> Document section
Officials of Baqubah’s general hospital said seven people died in the blast and they treated seven others who were wounded, including a 12-year-old boy. Six other wounded people were taken to another hospital.
The mortar fell on the Al Burtuqala square, an area in the centre of the town filled with shops and cafes.
US troops around Baqubah have come under frequent mortar attack, particularly near the airport, four kilometres from the town that houses an American command post for the region.
HOTEL BOMBED: A bomb at a hotel in central Baghdad housing crews of the US television network NBC killed a maintenance worker on Thursday in what police called the first such attack aimed at foreign journalists here.
An NBC soundman was slightly wounded by the explosive device placed next to a generator on the sidewalk outside the Aike hotel. Witnesses said another person was injured, but officials did not confirm this.
The blast was the third deadly bomb attack in Baghdad this week.

> What you should do
Continue the news report on the Baqubah mortar blast and the Baghdad hotel bombing, picking up after its last sentence.

> Given entries
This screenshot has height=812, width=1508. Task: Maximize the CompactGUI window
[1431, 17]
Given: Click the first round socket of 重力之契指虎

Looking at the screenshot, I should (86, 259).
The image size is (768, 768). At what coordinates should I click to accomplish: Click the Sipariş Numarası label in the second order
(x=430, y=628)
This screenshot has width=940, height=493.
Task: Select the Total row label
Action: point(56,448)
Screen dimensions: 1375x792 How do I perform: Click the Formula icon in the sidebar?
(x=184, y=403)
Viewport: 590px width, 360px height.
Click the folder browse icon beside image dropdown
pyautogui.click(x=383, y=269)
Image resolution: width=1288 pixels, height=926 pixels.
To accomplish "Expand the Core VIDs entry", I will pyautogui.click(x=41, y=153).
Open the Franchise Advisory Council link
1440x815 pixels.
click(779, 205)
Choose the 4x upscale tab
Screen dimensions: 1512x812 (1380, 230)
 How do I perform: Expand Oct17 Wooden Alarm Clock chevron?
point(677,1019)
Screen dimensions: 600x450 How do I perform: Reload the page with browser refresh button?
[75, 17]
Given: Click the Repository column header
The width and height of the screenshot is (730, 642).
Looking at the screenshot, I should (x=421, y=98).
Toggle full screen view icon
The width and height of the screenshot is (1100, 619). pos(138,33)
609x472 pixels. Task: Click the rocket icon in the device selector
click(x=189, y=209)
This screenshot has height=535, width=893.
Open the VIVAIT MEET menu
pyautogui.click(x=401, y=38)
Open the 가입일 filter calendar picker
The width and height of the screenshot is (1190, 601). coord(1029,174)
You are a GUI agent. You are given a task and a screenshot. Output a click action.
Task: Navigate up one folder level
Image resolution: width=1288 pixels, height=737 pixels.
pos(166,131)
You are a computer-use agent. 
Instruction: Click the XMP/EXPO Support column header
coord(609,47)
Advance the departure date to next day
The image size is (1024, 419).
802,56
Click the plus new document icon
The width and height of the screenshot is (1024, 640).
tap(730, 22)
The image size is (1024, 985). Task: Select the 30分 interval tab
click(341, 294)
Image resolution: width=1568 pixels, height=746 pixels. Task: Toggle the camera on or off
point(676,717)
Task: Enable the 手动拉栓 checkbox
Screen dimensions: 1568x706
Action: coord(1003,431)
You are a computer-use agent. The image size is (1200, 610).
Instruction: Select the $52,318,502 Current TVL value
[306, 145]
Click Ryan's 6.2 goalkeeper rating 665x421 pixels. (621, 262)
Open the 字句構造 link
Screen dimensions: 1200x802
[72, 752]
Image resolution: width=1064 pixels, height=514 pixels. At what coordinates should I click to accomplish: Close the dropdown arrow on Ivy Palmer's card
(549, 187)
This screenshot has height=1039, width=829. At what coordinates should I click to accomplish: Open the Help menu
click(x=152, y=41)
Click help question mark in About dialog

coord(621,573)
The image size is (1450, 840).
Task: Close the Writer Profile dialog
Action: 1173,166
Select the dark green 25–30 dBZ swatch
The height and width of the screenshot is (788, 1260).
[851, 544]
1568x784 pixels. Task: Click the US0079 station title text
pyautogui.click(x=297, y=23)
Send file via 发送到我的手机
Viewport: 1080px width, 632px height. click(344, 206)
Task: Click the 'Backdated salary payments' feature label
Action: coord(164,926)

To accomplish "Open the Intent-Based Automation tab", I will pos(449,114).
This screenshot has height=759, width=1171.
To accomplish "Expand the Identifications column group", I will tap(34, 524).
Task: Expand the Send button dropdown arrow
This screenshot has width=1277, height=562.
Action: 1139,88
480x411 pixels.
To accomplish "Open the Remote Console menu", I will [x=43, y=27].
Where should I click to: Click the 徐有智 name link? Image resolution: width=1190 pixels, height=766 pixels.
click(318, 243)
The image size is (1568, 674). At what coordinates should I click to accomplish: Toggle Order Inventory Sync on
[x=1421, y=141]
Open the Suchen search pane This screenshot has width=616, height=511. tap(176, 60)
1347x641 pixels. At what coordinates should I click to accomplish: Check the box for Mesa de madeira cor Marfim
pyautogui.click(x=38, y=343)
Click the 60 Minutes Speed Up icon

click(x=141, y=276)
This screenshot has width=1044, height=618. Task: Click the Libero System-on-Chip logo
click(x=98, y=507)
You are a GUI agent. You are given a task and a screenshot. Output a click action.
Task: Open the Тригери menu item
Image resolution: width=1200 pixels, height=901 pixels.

> Exercise result
“We are going to continue to see this terrorist activity over the course of the coming weeks and months,” Lt Gen Ricardo Sanchez, commander of US ground forces in Iraq, told reporters.
In further unrest on Thursday, eight US soldiers were wounded, three seriously, when their convoy was ambushed with bombs and small-arms fire in the northern city of Mosul.
The soldiers were injured when their patrol was hit on a main road in front of the local telecommunications centre, a US military spokesman said.
Major Trey Cate of the 101st Airborne Division said a military vehicle was destroyed and another damaged in the attack.
The Baghdad bomb killed a Somali maintenance man who worked at the three-storey hotel located on the corner of Al Hindi street, one of the main thoroughfares in central Baghdad, said police official Karim Mariush.
David Moodie, the injured NBC employee, said his first floor room was directly above the generator.
“I was asleep and then there was a flash and a bang and the chest of drawers came crashing down,” said the 44-year-old Canadian, wearing a bloody T-shirt and a bandage over a cut on his right arm.
Iraq has been hit by a series of bomb attacks since US forces deposed Saddam Hussein in April.
On Monday the UN headquarters here was hit by a suicide bomber in an attack that killed an Iraqi security guard and wounded 17 people. On Aug 19, a car bomb killed 24 people at the same building.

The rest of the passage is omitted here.